Deeqa Daar was Roberto’s copilot on the
Glistening Lady
, but she had rapidly become a crucial business partner too. He’d stolen her from a miserable job on a rusty old freight ship, and he considered that one of the best negotiations he’d ever made. Not only could she fly the hell out of a spaceship, she had a great mind for business and an even greater one for … navigating the decidedly cloudy spaces between right and wrong. She was as comfortable in a bar fight as a boardroom, and when it came to tax codes, Roberto figured she was at least a thousand times smarter than he was. Between her and Allen, the business was making money hand over fist. And he was fine with that.

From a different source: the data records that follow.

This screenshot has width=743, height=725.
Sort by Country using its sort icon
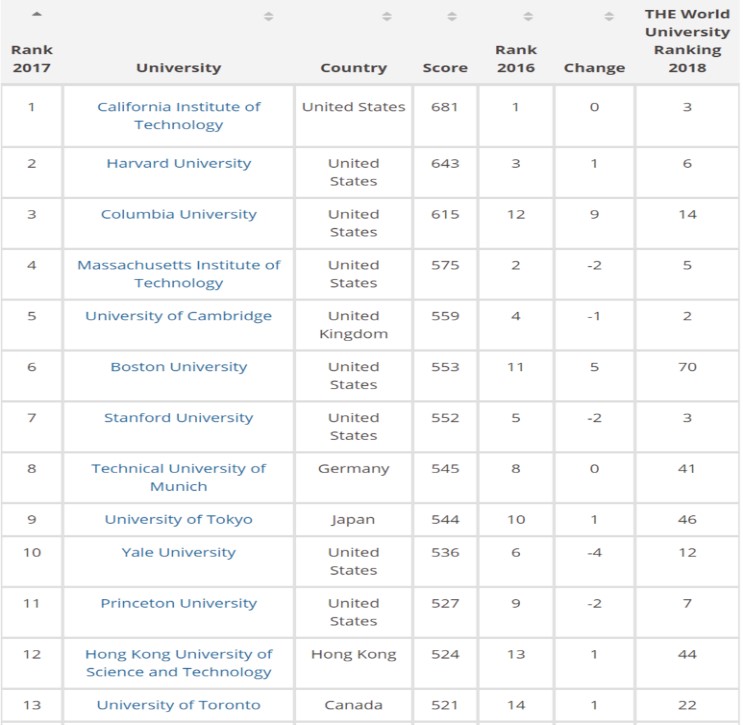tap(387, 17)
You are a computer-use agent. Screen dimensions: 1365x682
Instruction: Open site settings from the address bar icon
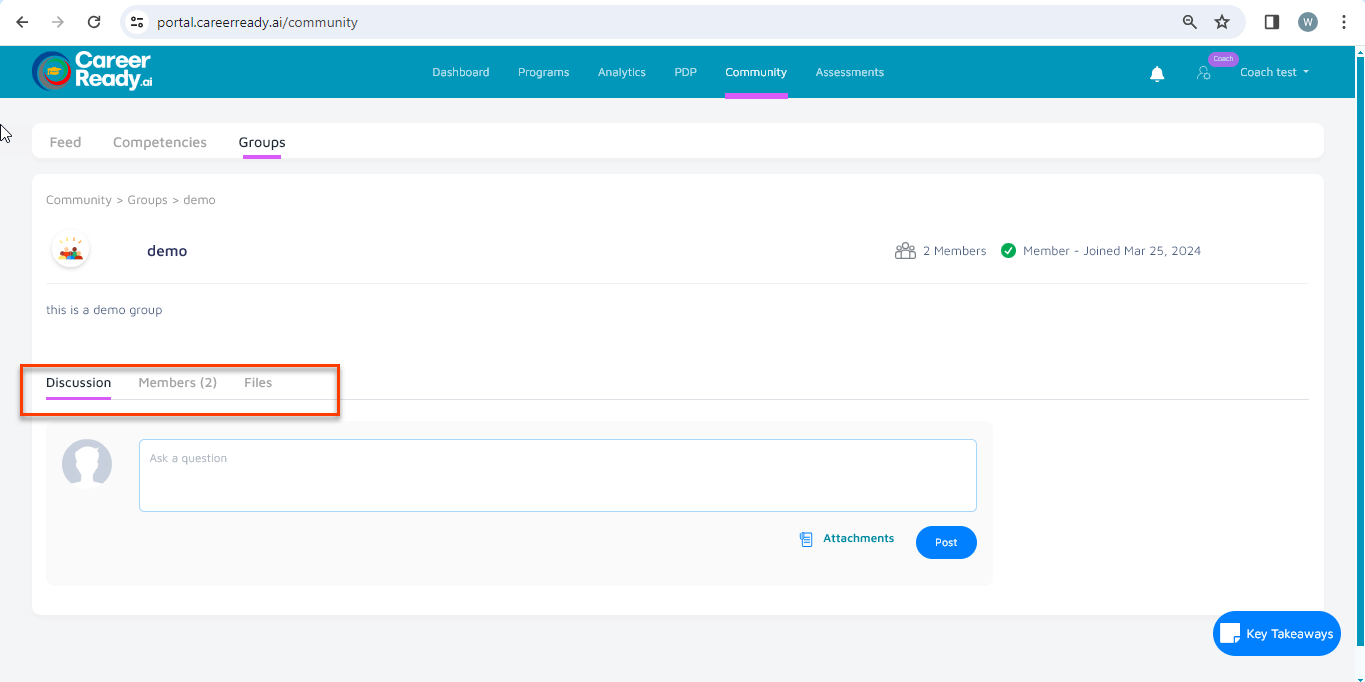coord(135,21)
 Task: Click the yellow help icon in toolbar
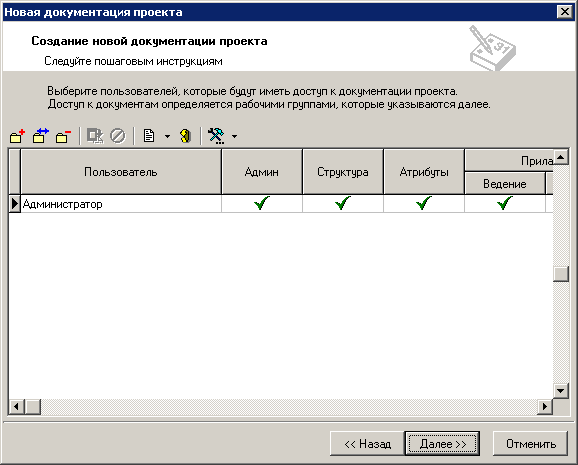tap(185, 136)
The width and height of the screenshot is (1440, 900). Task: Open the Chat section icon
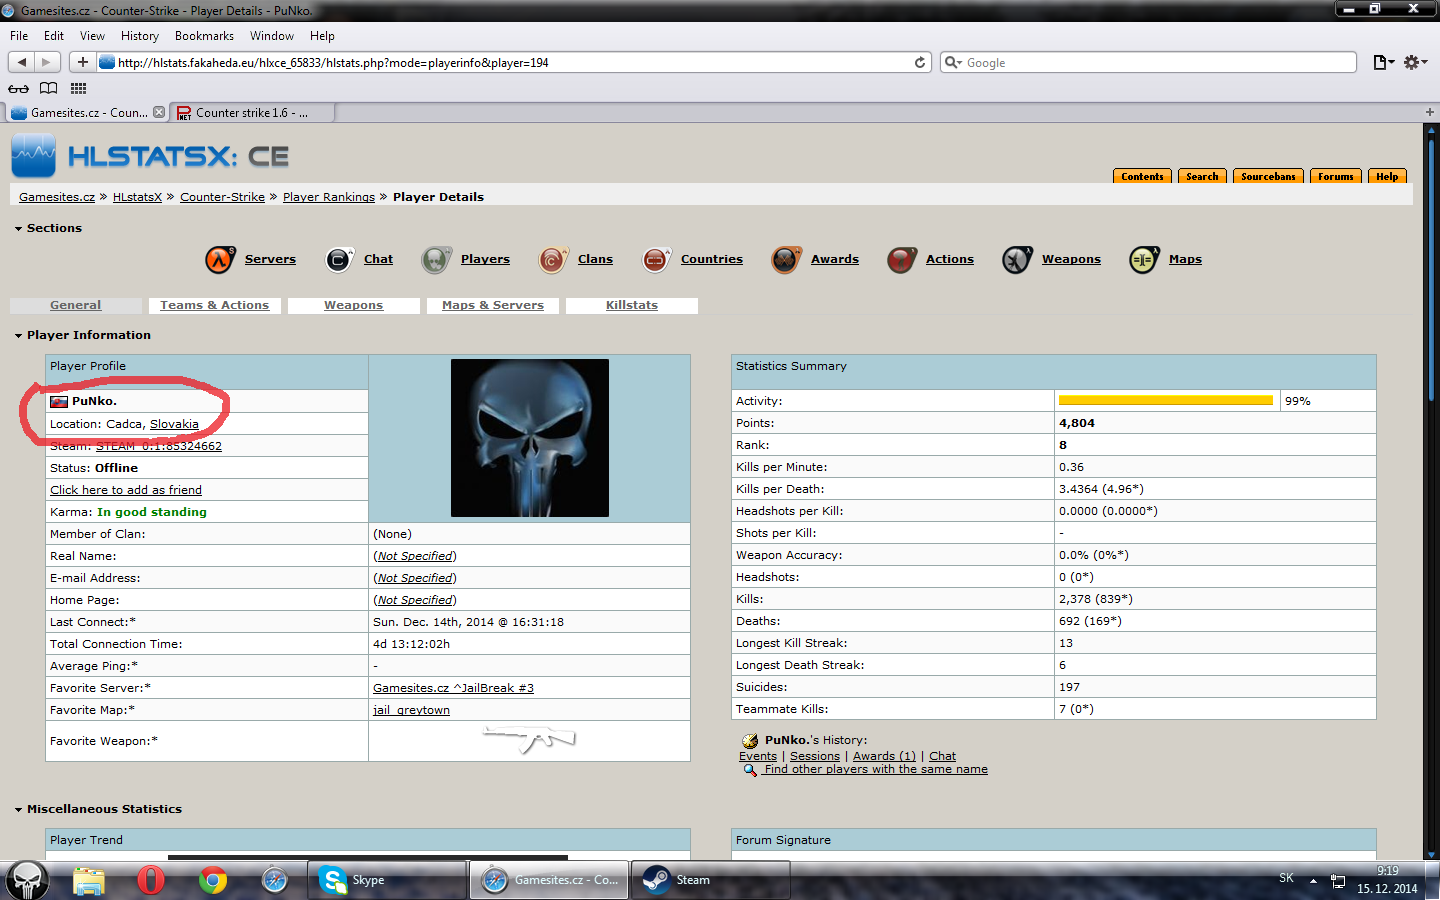[x=339, y=260]
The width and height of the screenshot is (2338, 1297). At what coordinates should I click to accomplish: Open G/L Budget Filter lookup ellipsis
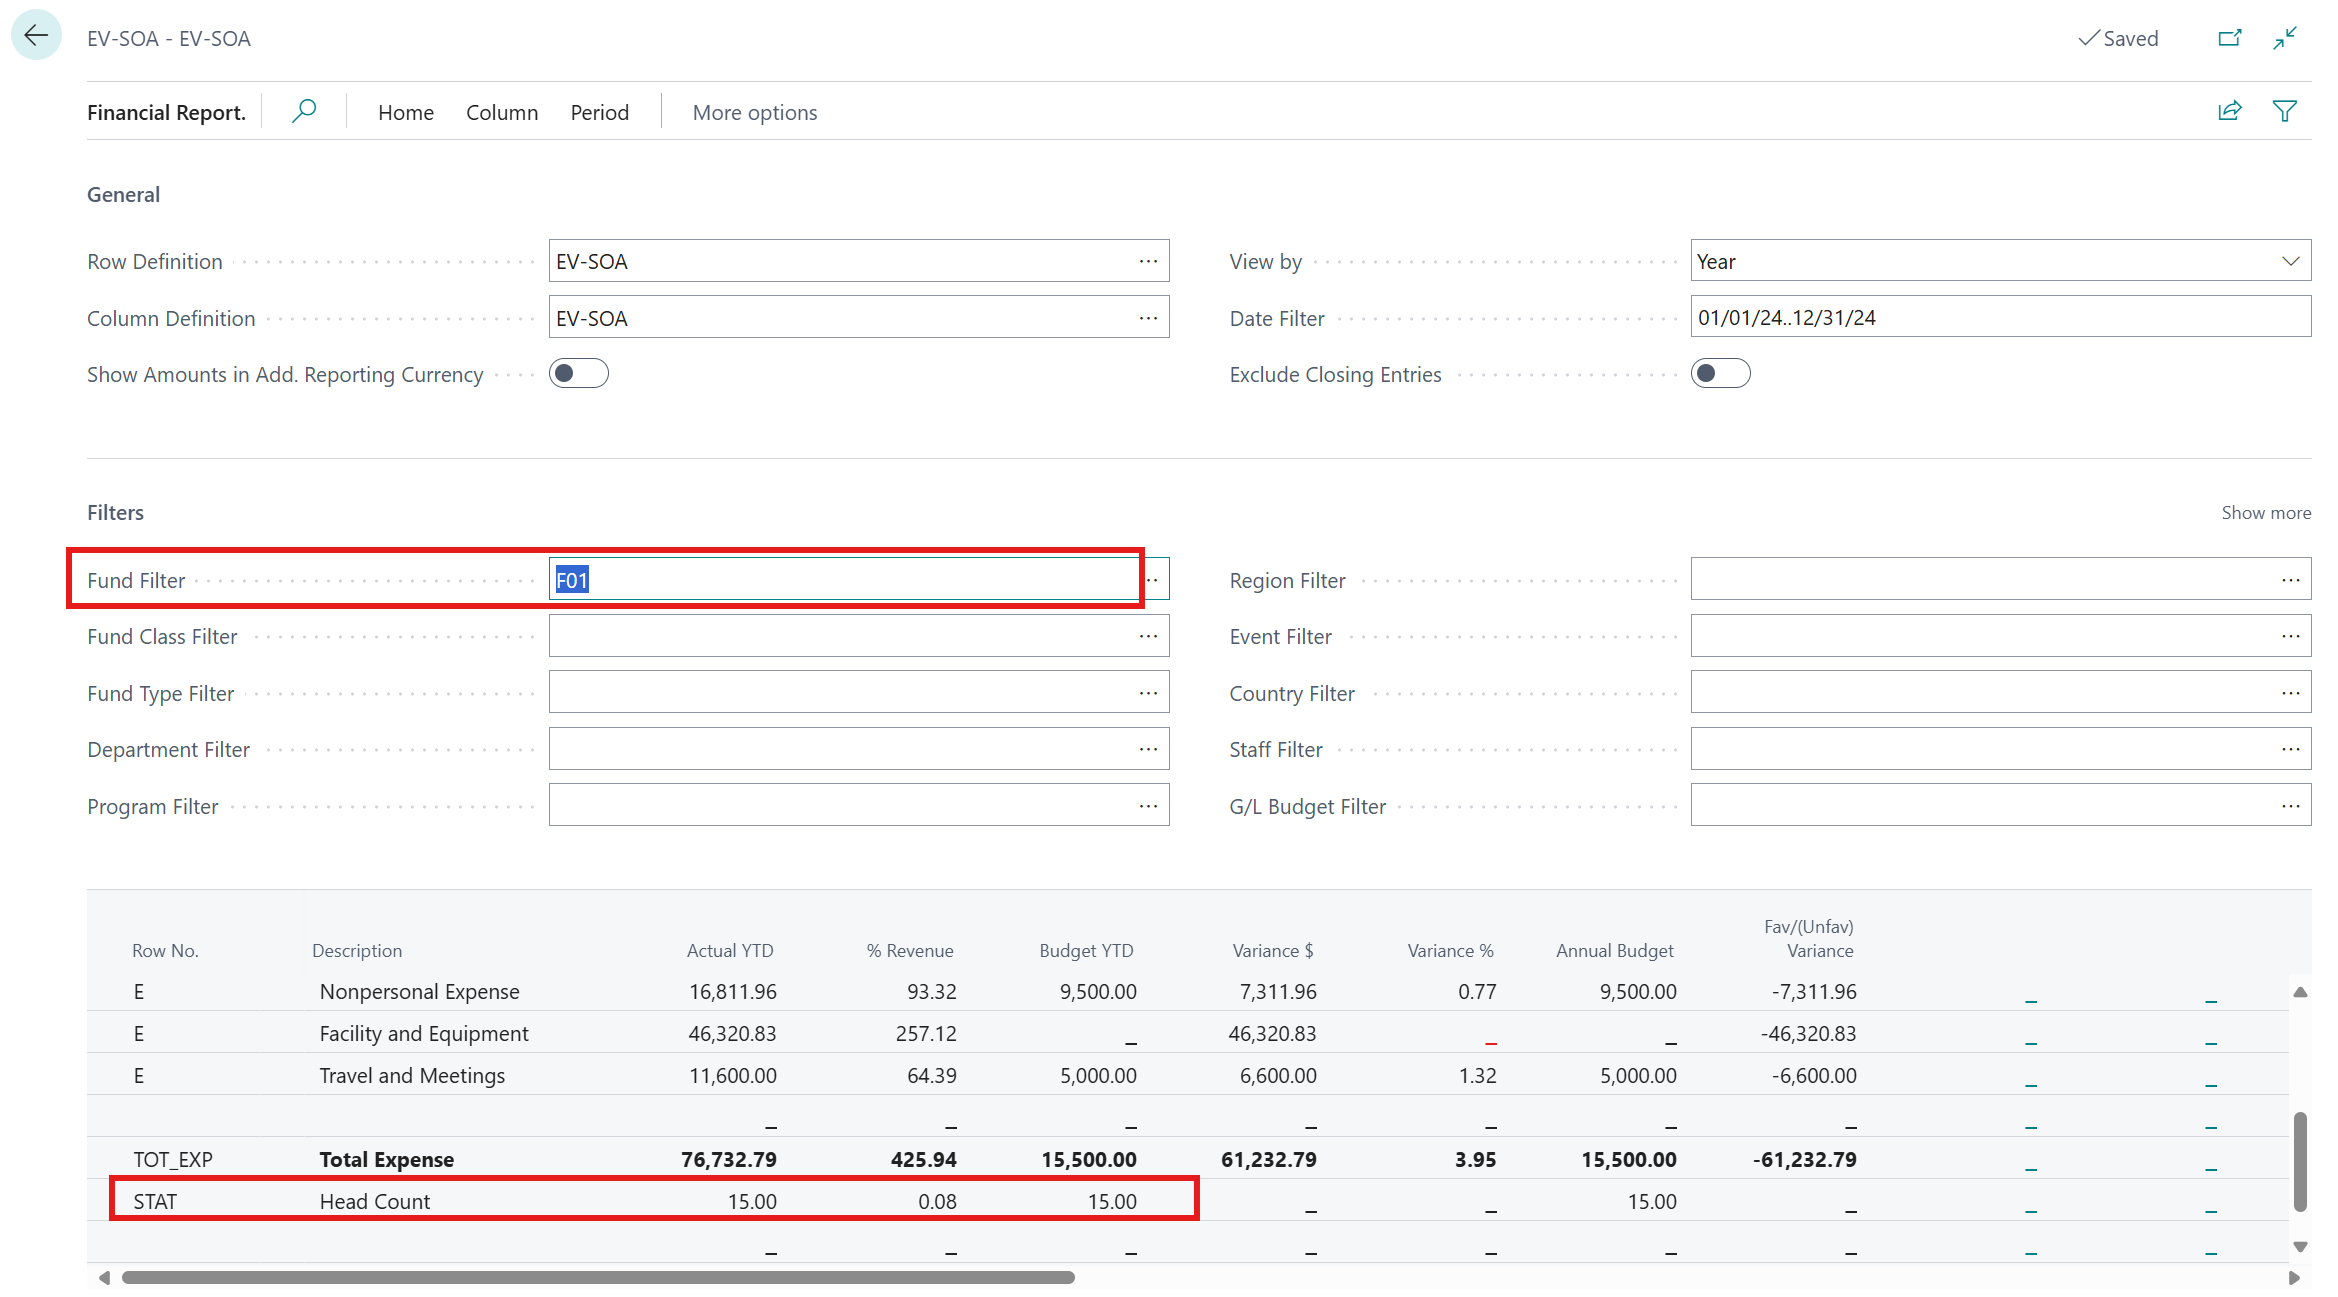tap(2290, 806)
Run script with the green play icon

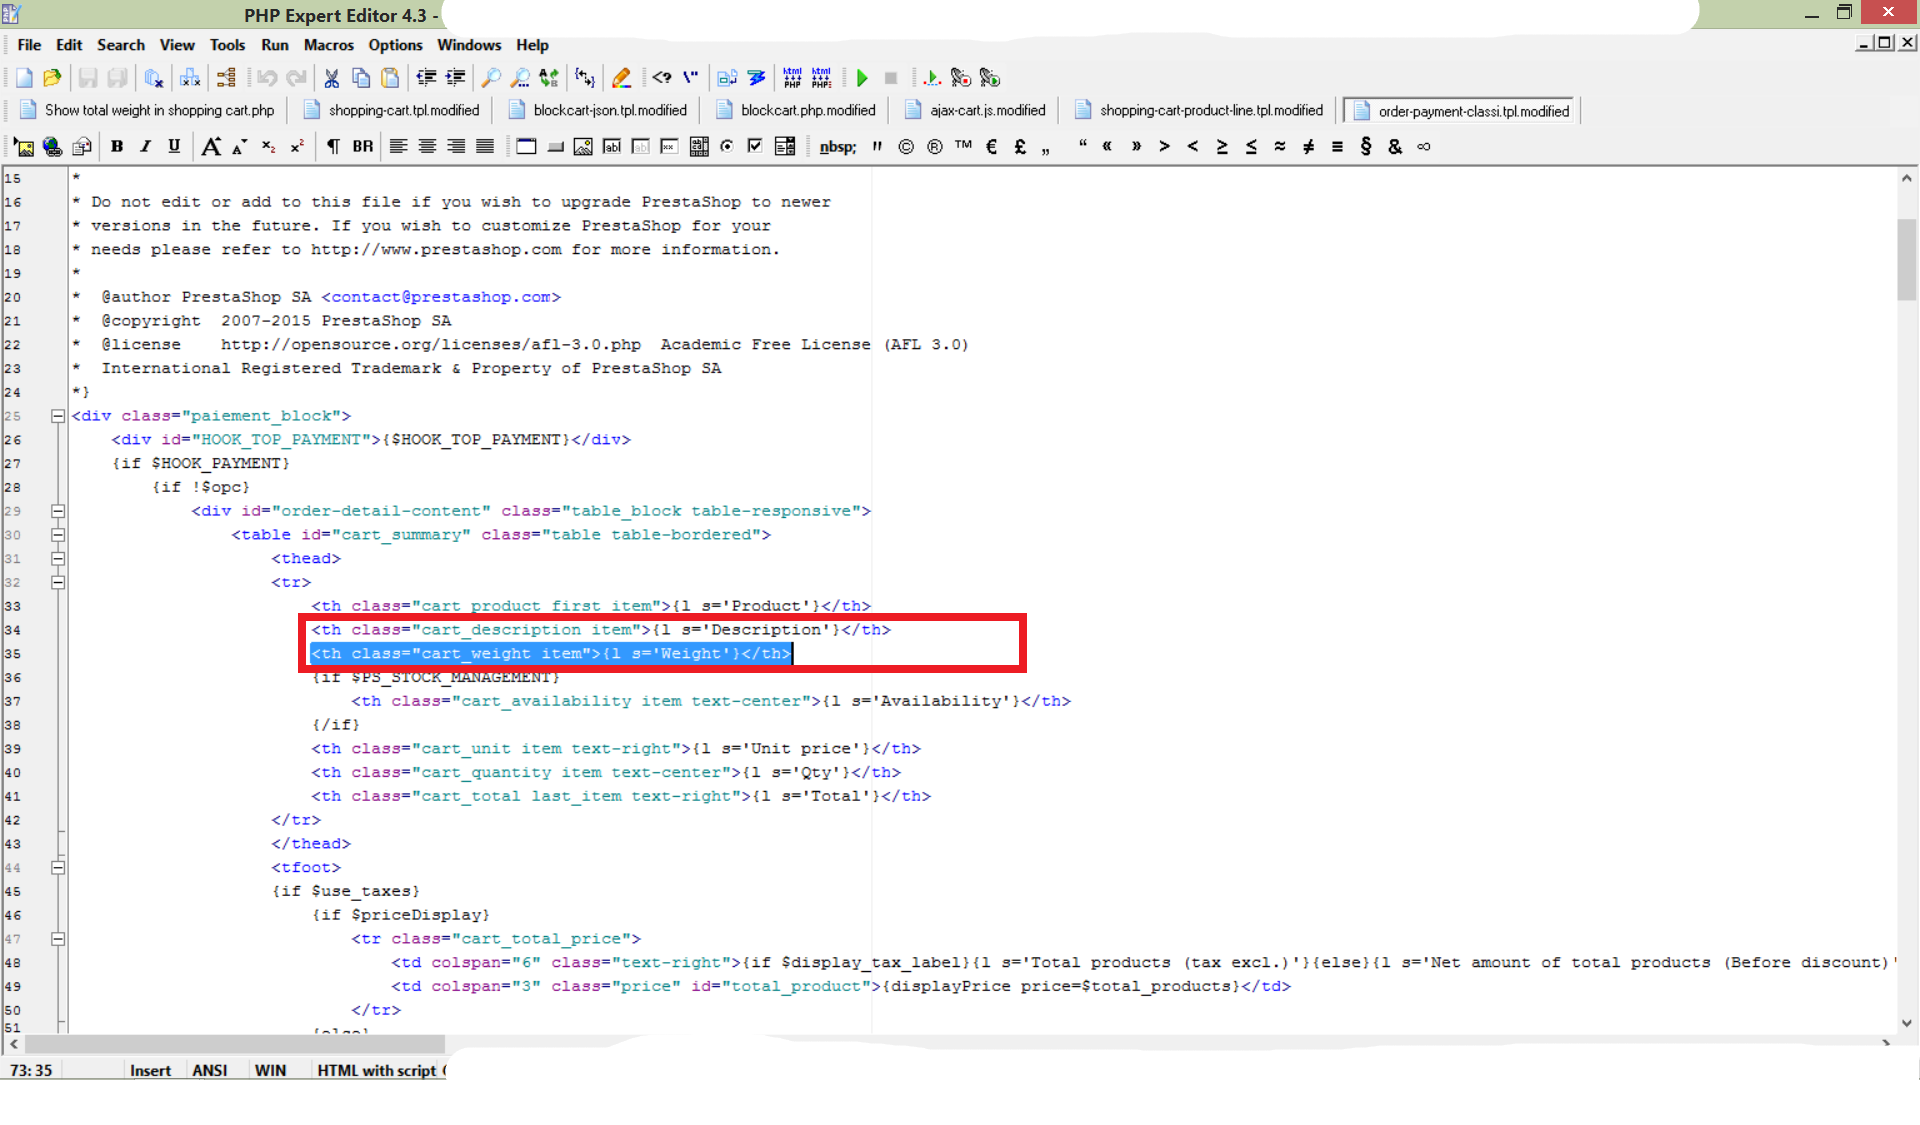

“Besides,” Deeqa went on, “Her Majesty said she’d talk to Director Bahri and get some people out there as soon as possible. You worry too much. Orli and Sir Altin will be fine.”
“Yeah, that’s what she said, but ‘as soon as possible’ in Queen time doesn’t mean the same thing as it does to regular people. And I don’t like waiting.” Roberto turned back to the window and stared out again. “I swear, if anything happens to Orli … well, I’m just saying. Her Majesty better not screw around.”
“Or what? Are you going to fly the
Lady
in there, guns blazing, and … what?” She shook her head, and the light from her computer screen glinted up and down the stack of gold rings that bound up a stem and bushy tuft of her hair, a Qurac, she called it, after a sacred tree of her homeland.